The neural mechanisms responsible for finding sought objects

Summary

Date: 
April 14, 2015 - 1:00pm
Location: 
NW 243
About the Speaker
Name: 
Nicole Rust (University of Pennsylvania)

Finding a particular object, such as your car keys, requires your brain to compare visual information about the content of the currently viewed scene with working memory information about the identity of your target. This comparison is thought to be implemented via feedback to the ventral visual pathway such that working memory signals influence how visual information is processed, but these mechanisms are poorly understood. To investigate, we recorded the responses of neurons in inferotemporal cortex (IT) and a nearby projection area, perirhinal cortex (PRH), as subjects performed a task that required them to find targets in sequences of distractors. As documented by others, neurons in IT and PRH tended to reflect difficult to understand mixtures of task-relevant information.

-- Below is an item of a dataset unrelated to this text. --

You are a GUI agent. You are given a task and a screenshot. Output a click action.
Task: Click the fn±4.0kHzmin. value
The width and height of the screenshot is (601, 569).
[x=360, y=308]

We thus turned to population-based approaches to probe the degree to which the combined population response in each brain area reflected the task solution, i.e. whether an image was a target or a distractor. We found that total information for this task, assessed by an ideal observer read-out, was matched in the two brain areas whereas linearly separable information, assessed by a linear read-out, was higher in PRH. These results reveal that during target search, the comparison of visual and working memory information is implemented across at least two processing stages: one in which visual and working memory signals are combined to produce a nonlinearly separable IT target match representation, followed by computations in PRH that reformat this representation such that it can be accessed by a linear read-out. Remarkably, we find that a model similar to those used to describe low-level V1 processing captures the most notable aspects of perirhinal reformatting computations, including changes in the amount and format of different types of signals relative to IT as well the timecourses with which these signals evolve.